The Processors that make up the “enrichment” path will vary from use case to use case. In this example, we use JoltTransformJSON processor in order to transform our payload from the original payload into a payload that is expected by our web service. We then use the InvokeHTTP processor in order to gather enrichment data that is relevant to our use case. Other common processors to use in this path include QueryRecord, UpdateRecord, ReplaceText, JoltTransformRecord, and ScriptedTransformRecord. It is also be a common use case to transform the response from the web service that is invoked via InvokeHTTP using one or more of these processors.
After the enrichment data has been gathered, it does us little good unless we are able to somehow combine our enrichment data back with our original payload. To achieve this, we use the JoinEnrichment processor. It is responsible for combining records from both the “original” FlowFile and the “enrichment” FlowFile.
The JoinEnrichment Processor is configured with a separate RecordReader for the “original” FlowFile and for the “enrichment” FlowFile. This means that the original data and the enrichment data can have entirely different schemas and can even be in different data formats. For example, our original payload may be CSV data, while our enrichment data is a JSON payload. Because we make use of RecordReaders, this is entirely okay. The Processor also requires a RecordWriter to use for writing out the enriched payload (i.e., the payload that contains the join of both the “original” and the “enrichment” data).
The JoinEnrichment Processor offers different strategies for how to combine the original records with the enrichment data. Each of these is explained here in some detail.
Wrapper
The Wrapper strategy is the default. Each record in the original payload is expected to have a corresponding record in the enrichment payload. The output record will be a record with two fields:
original
andenrichment
. Each of these will contain the _n_th record from the corresponding FlowFile. For example, if the original FlowFile has the following content:id, name, age 28021, John Doe, 55 832, Jane Doe, 22 29201, Jake Doe, 23 555, Joseph Doe, 2
And our enrichment FlowFile has the following content:
id, email 28021, john.doe@nifi.apache.org 832, jane.doe@nifi.apache.org 29201, jake.doe@nifi.apache.org
This strategy would produce output the looks like this (assuming a JSON Writer):
[ { "original": { "id": 28021, "name": "John Doe", "age": 55 }, "enrichment": { "id": 28021, "email": "john.doe@nifi.apache.org" } }, { "original": { "id": 832, "name": "Jane Doe", "age": 22 }, "enrichment": { "id": 832, "email": "jane.doe@nifi.apache.org" } }, { "original": { "id": 29201, "name": "Jake Doe", "age": 23 }, "enrichment": { "id": 29201, "email": "jake.doe@nifi.apache.org" } }, { "original": { "id": 555, "name": "Joseph Doe", "age": 2 }, "enrichment": null } ]
With this strategy, the first record of the original FlowFile is coupled together with the first record of the enrichment FlowFile. The second record of the original FlowFile is coupled together with the second record of the enrichment FlowFile, and so on. If one of the FlowFiles has more records than the other, a
null
value will be used.Insert Enrichment Fields
The “Insert Enrichment Fields” strategy inserts all the fields of the “enrichment” record into the original record. The records are correlated by their index in the FlowFile. That is, the first record in the “enrichment” FlowFile is inserted into the first record in the “original” FlowFile. The second record of the “enrichment” FlowFile is inserted into the second record of the “original” FlowFile and so on.

++++++

__TASK INSTRUCTIONS__
Continue the passage on the JoinEnrichment processor's strategies from its final sentence.

__DATA BLOCK__

++++++

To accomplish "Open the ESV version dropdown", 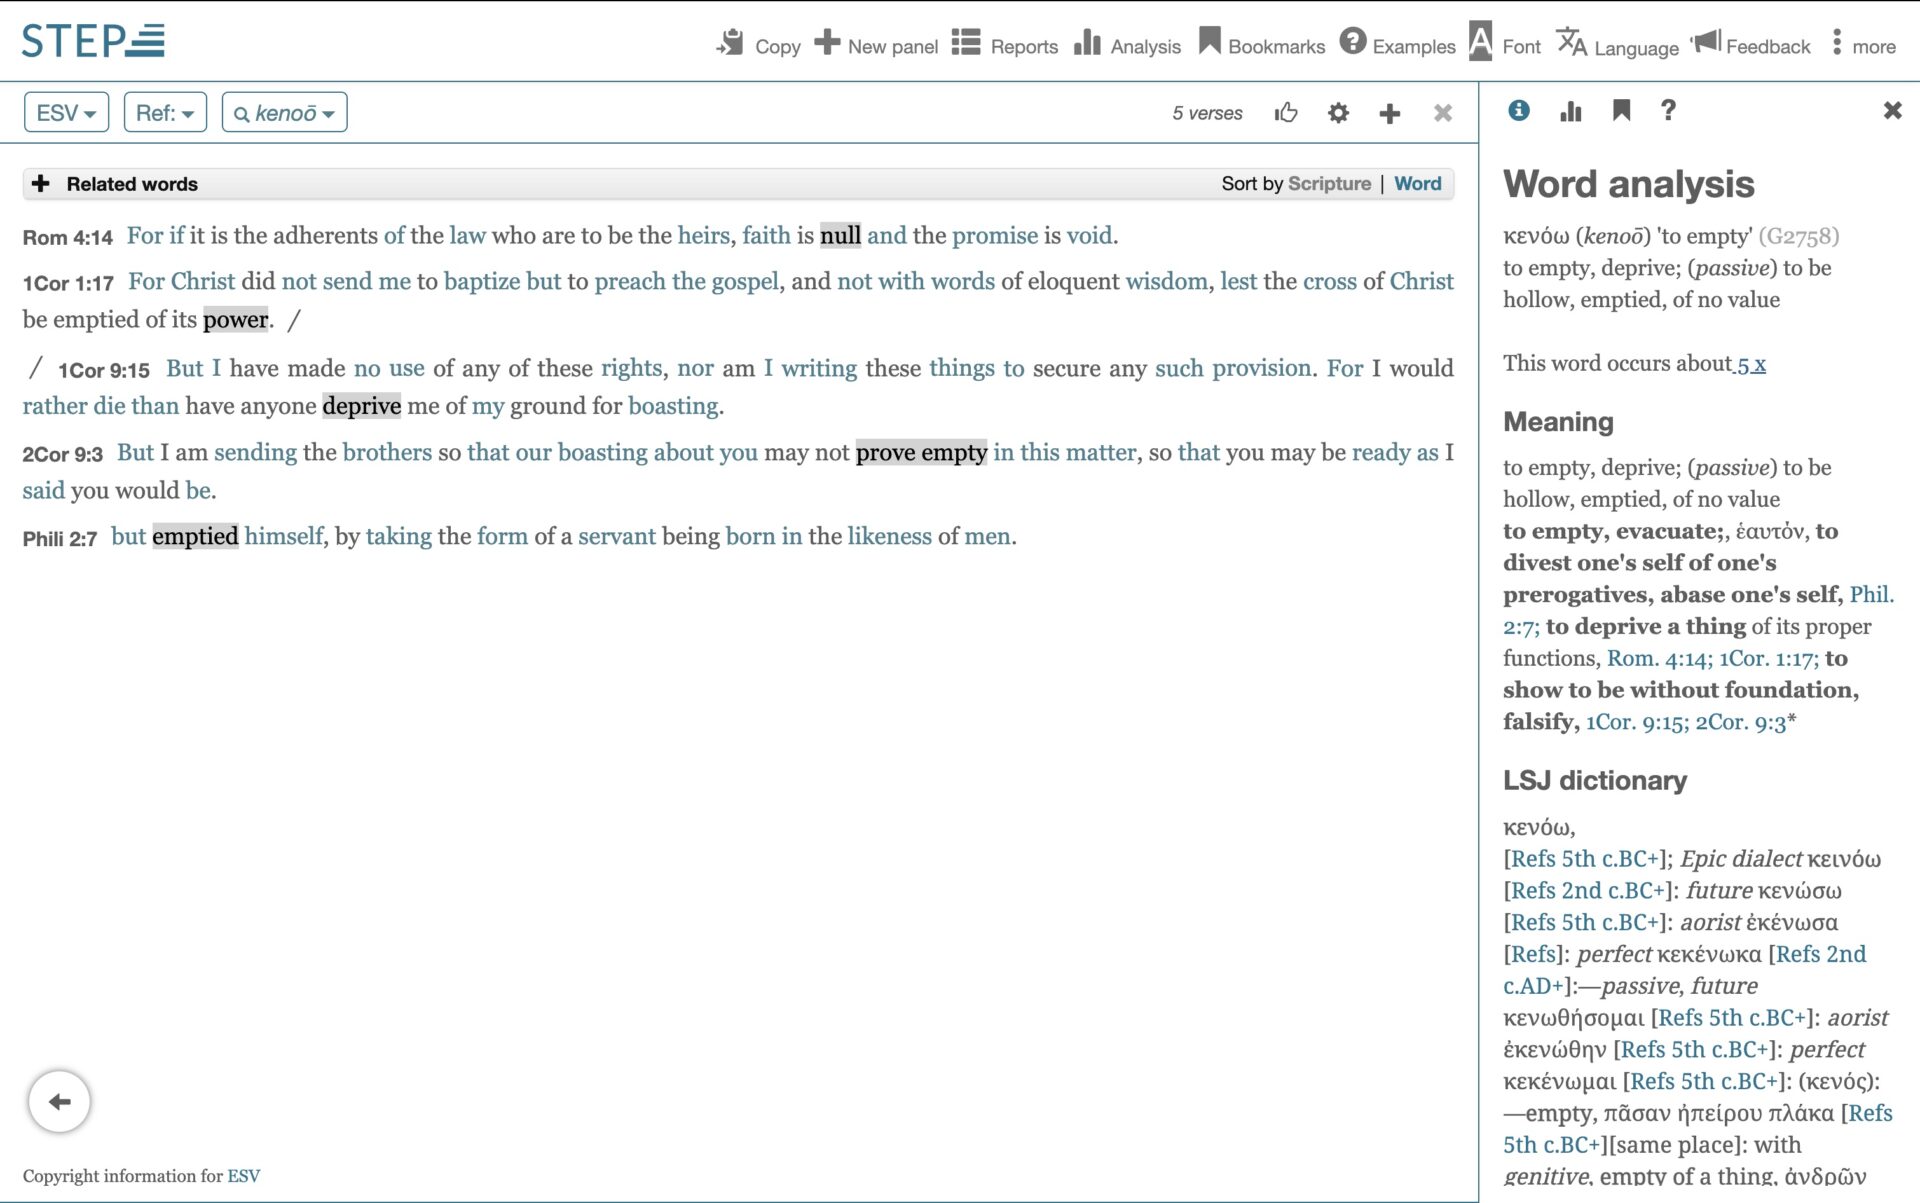I will click(65, 112).
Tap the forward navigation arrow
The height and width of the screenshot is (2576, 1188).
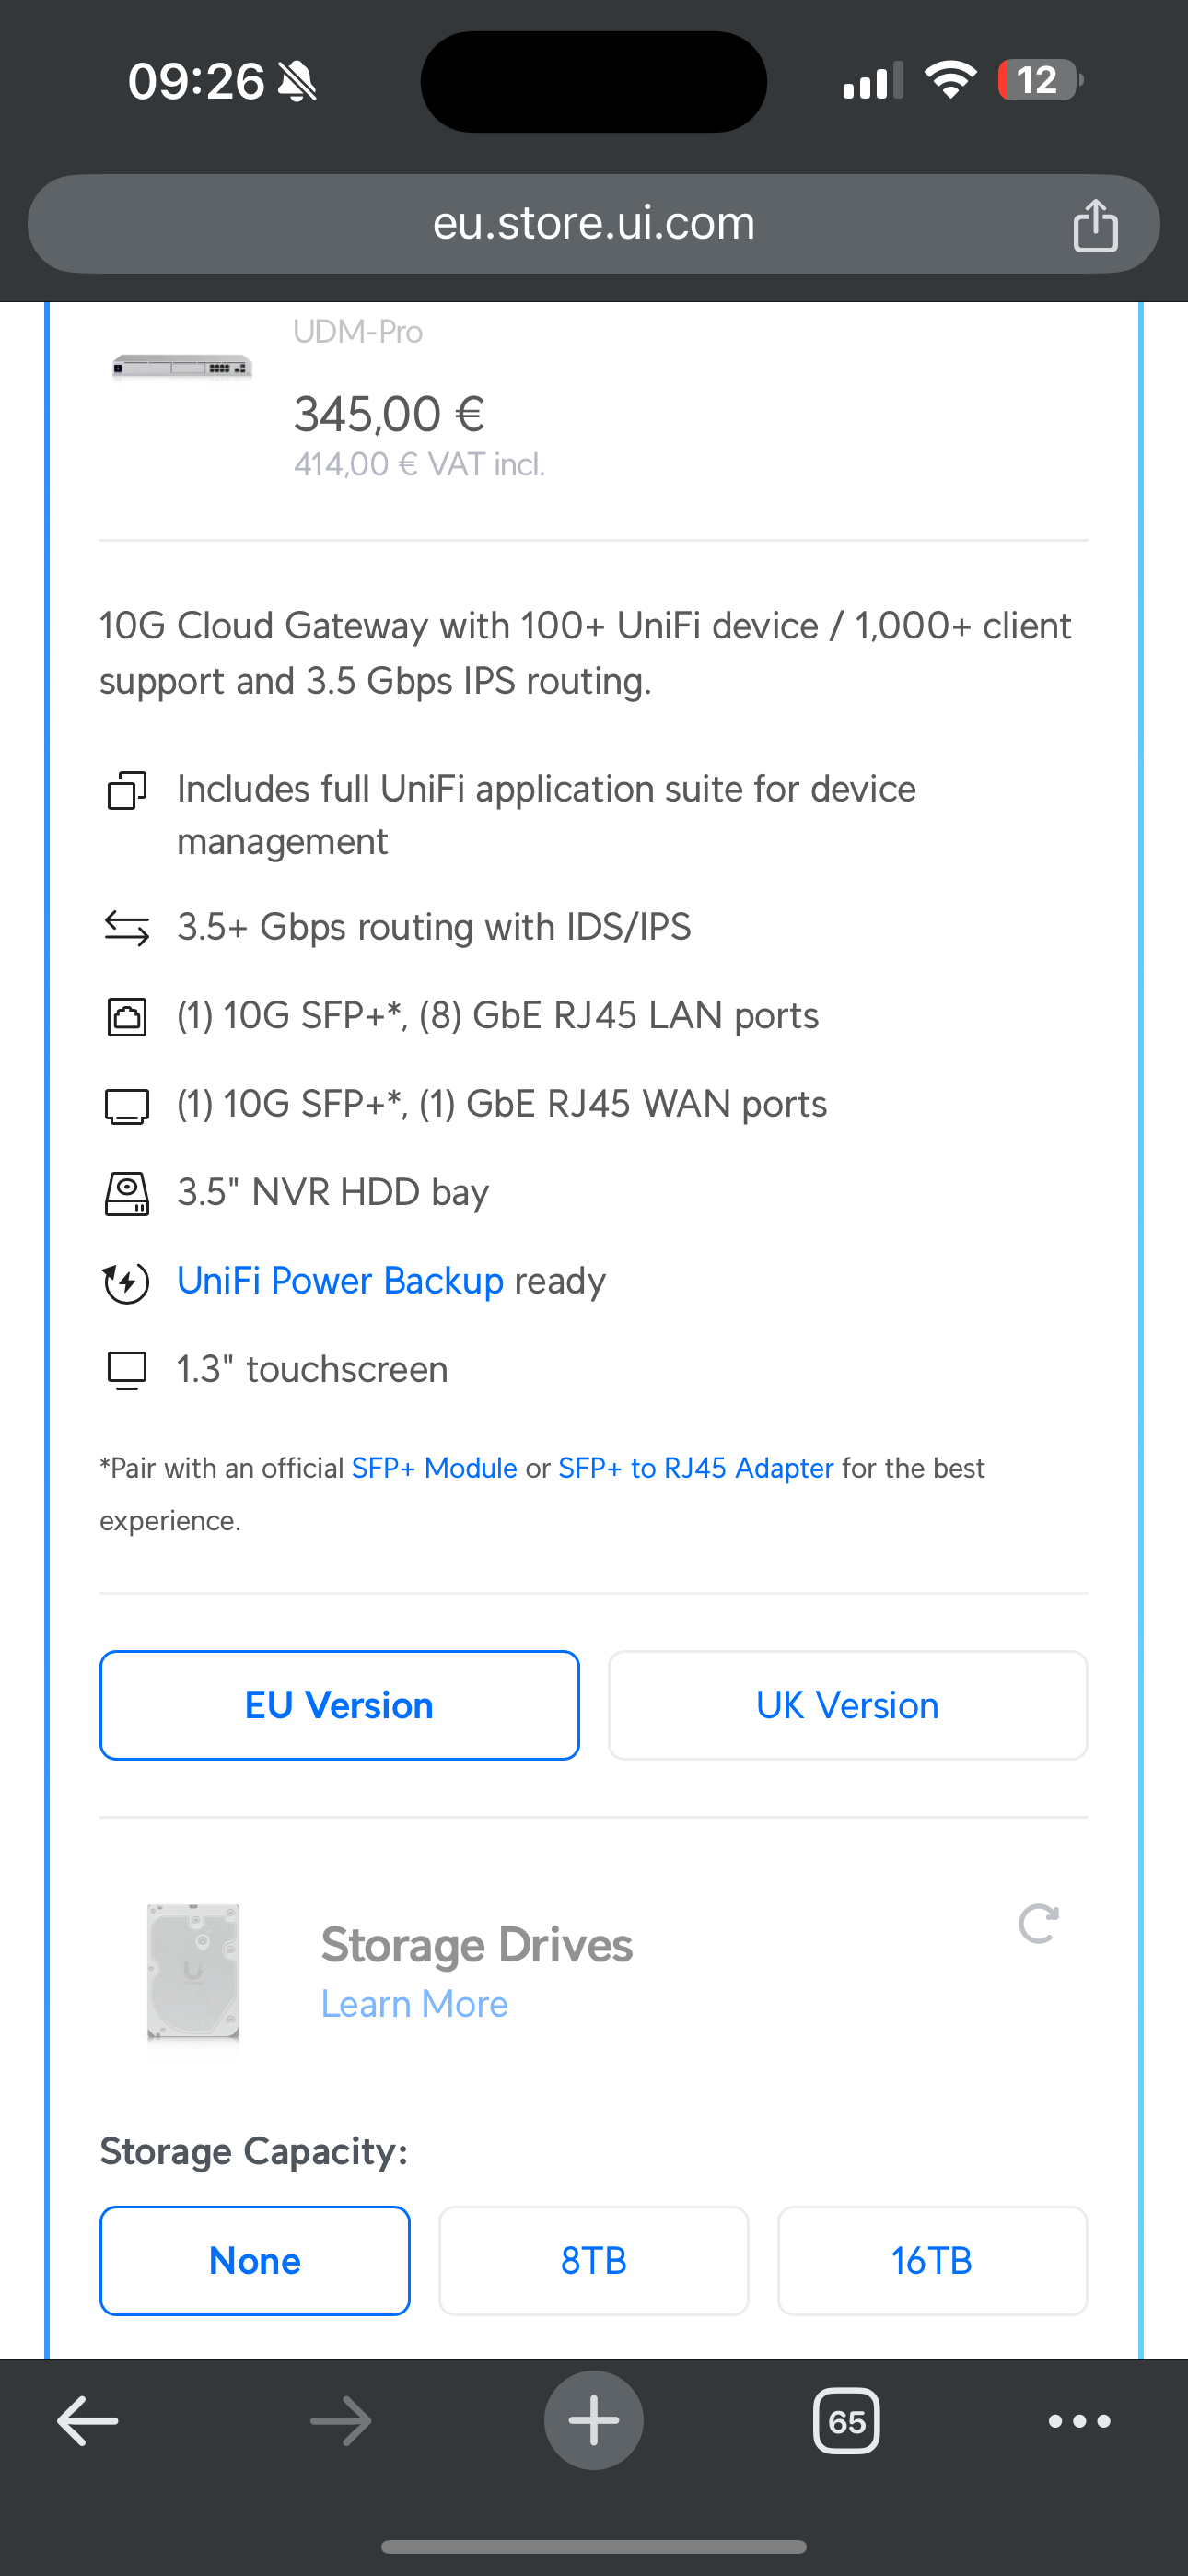tap(341, 2421)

++++++

__OUTPUT OF THE TASK__
When this strategy is selected, the “Record Path” property is required. The Record Path is evaluated against the " original" record. Consider, for example, the following content for the “original” FlowFile:
[ { "purchase": { "customer": { "loyaltyId": 48202, "firstName": "John", "lastName": "Doe" }, "total": 48.28, "items": [ { "itemDescription": "book", "price": 24.14, "quantity": 2 } ] } }, { "purchase": { "customer": { "loyaltyId": 5512, "firstName": "Jane", "lastName": "Doe" }, "total": 121.44, "items": [ { "itemDescription": "book", "price": 28.15, "quantity": 4 }, { "itemDescription": "inkpen", "price": 4.42, "quantity": 2 } ] } } ]
Joined using the following enrichment content:
[ { "customerDetails": { "id": 48202, "phone": "555-555-5555", "email": "john.doe@nifi.apache.org" } }, { "customerDetails": { "id": 5512, "phone": "555-555-5511", "email": "jane.doe@nifi.apache.org" } } ]
Let us then consider that a Record Path is used with a value of “/purchase/customer”. This would yield the following results:
[ { "purchase": { "customer": { "loyaltyId": 48202, "firstName": "John", "lastName": "Doe", "customerDetails": { "id": 48202, "phone": "555-555-5555", "email": "john.doe@nifi.apache.org" } }, "total": 48.28, "items": [ { "itemDescription": "book", "price": 24.14, "quantity": 2 } ] } }, { "purchase": { "customer": { "loyaltyId": 5512, "firstName": "Jane", "lastName": "Doe", "customerDetails": { "id": 5512, "phone": "555-555-5511", "email": "jane.doe@nifi.apache.org" } }, "total": 121.44, "items": [ { "itemDescription": "book", "price": 28.15, "quantity": 4 }, { "itemDescription": "inkpen", "price": 4.42, "quantity": 2 } ] } } ]
SQL
The SQL strategy provides an important capability that differs from the others, in that it allows for correlating the records in the “original” FlowFile and the records in the “enrichment” FlowFile in ways other than index based. That is, the SQL-based strategy doesn’t necessarily correlate the first record of the original FlowFile with the first record of the enrichment FlowFile. Instead, it allows the records to be correlated using standard SQL JOIN expressions.
A common use case for this is to create a payload to query some web service. The response contains identifiers with additional information for enrichment, but the order of the records in the enrichment may not correspond to the order of the records in the original.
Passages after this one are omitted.